Greenwich Village, la bohème gentrifiée
Le Village Voice est aussi emblématique d’un quartier, Greenwich Village, traversé de part en part par Christopher Street, la rue où se trouvent, dans les années 1960, les bars de la communauté gay de New York. Parmi eux, le Stonewall Inn, emblématique de la révolte de 1969 contre le harcèlement policier que subissent alors les homosexuels. C’est donc par proximité avec ce quartier artiste et « gay friendly », que le Village Voice a construit son identité actuelle de porte-voix du mouvement pour les droits des LGBT.
Dans Greenwich Village et ailleurs, les distributeurs de journaux gratuits (rouges pour le Village Voice) déversaient chaque mercredi l’épais magazine, grossi par des dizaines de pages de publicité censées permettre de financer sa diffusion, le Village Voice étant devenu gratuit en 1996 pour résister à la concurrence de nouveaux rivaux comme Time Out New York. Dans un communiqué annonçant l’arrêt de la diffusion papier, le nouveau propriétaire du magazine, Peter D. Barbey, a annoncé que le tout numérique devait permettre de toucher le public « plus d’une fois par semaine ». Le site, refondu au cours de l’été, a ainsi enregistré une hausse de fréquentation. « Les habitudes ont changé », notait-il. Cette semaine, alors que le dernier numéro est déjà épuisé dans les fameux distributeurs rouges, la « une » du site annonce, ironique : « Vous êtes probablement en train de lire ce contenu sur un support numérique. »

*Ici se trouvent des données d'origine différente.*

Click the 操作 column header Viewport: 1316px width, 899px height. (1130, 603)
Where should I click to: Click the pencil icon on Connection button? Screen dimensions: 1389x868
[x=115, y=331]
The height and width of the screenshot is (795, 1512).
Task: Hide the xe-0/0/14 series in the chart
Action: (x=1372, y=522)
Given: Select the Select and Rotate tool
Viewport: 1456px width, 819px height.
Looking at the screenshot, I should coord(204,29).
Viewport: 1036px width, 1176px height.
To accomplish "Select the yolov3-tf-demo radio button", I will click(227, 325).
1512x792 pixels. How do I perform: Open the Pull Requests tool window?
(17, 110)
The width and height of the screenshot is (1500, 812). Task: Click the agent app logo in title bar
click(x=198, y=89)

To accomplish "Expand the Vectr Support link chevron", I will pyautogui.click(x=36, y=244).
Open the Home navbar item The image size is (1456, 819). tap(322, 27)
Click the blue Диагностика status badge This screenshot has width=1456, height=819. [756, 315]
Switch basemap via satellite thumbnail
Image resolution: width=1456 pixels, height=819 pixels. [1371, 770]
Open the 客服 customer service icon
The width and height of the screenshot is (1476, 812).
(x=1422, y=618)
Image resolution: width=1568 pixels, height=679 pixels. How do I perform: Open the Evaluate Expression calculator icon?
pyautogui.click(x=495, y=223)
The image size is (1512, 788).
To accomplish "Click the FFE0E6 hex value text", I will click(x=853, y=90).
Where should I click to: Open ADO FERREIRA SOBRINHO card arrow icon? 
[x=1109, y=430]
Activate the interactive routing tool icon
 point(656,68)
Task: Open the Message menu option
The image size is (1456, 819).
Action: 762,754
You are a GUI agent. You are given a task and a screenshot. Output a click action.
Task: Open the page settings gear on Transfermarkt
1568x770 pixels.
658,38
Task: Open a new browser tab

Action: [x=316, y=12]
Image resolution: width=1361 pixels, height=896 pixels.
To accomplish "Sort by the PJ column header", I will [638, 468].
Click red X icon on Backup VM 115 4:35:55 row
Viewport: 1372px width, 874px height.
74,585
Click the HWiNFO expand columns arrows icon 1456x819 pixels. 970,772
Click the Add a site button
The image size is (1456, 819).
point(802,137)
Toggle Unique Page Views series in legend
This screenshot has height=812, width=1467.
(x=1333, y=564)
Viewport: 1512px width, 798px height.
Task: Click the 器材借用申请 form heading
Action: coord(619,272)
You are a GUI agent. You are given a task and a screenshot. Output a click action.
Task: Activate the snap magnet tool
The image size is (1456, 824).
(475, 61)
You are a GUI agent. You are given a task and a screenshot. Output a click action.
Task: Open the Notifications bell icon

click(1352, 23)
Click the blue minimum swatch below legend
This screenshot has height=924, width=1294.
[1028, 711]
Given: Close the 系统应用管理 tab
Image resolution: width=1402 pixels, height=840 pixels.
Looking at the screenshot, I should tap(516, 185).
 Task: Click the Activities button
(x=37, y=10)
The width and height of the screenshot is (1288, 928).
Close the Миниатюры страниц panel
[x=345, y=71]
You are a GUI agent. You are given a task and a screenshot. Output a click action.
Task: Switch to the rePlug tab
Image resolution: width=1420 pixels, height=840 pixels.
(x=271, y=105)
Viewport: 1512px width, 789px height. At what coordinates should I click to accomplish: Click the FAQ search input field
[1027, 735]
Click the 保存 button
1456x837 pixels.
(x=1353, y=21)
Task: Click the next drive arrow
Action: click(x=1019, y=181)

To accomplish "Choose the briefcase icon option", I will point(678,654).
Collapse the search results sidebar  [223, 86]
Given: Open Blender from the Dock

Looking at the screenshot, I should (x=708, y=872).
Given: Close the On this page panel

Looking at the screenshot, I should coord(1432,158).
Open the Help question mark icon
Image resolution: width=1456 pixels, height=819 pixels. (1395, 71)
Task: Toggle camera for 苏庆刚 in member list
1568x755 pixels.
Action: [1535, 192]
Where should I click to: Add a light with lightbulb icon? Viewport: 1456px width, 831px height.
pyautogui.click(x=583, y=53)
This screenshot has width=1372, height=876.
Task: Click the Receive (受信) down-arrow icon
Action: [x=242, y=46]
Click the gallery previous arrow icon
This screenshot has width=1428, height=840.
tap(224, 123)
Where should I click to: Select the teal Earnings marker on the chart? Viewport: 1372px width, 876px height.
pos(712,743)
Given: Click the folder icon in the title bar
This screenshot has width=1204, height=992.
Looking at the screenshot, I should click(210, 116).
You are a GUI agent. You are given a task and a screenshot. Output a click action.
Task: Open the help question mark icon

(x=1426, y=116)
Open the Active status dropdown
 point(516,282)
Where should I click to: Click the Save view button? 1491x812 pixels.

Les habitudes ont changé, ainsi que le quartier auquel le Village Voice était si étroitement lié. Comme le soulignait le New York Times peu après l’annonce de l’arrêt de sa diffusion, « le magazine papier était aussi l’artefact d’un monde, celui du sud de Manhattan, qui n’existe plus ». Il y a bien longtemps en effet que Greenwich Village n’est plus un quartier bohème et peu coûteux. Aujourd’hui d’ailleurs, le Village Voice est loin d’être seulement la gazette d’un quartier qui a changé sous l’effet de la gentrification rapide de Manhattan dans les années 1980. Un rapide tour de la page consacrée aux restaurants donne une idée d’où se situent les lieux à la mode en ce moment. Sans surprise du côté de Brooklyn, plutôt que dans l’ancien temple de la bohème.
Plus de regrets en ligne que dans la rue
Sur les réseaux sociaux, les lecteurs du magazine ont regretté sa disparition, sans oublier de s’entre-accuser d’hypocrisie, lorsque l’on regrette un magazine qu’on ne consulte plus soi-même depuis bien longtemps.
« Tous ceux qui pleurent la dernière édition papier du Village Voice devraient avouer publiquement quand ils ont lu le magazine pour la dernière fois. »
Mais dans les rues de Greenwich Village ? Le New York Times avait bien du mal, à la fin du mois d’août, à trouver un ancien lecteur pour s’émouvoir. Un commerçant du quartier s’amusait même : « Uber est en train de tuer les taxis, et vous, la disparition du Village Voice vous empêche de dormir ? » Le coiffeur de 60 ans se souvient d’une époque où les gens se précipitaient pour récupérer leur exemplaire chaque mercredi. Ces dernières années, il en restait une pile généreuse, chaque semaine, délaissée par les passants.
Mais comme le rappelle le New York Times, se plaindre de la mort de l’époque précédant la sienne a toujours été l’un des sports préférés des lecteurs du Village Voice, qui ne cessaient d’en déplorer l’affaiblissement qualitatif. Râler contre le tout numérique et « la fin d’une époque » est donc, on s’en doute, un passage obligé.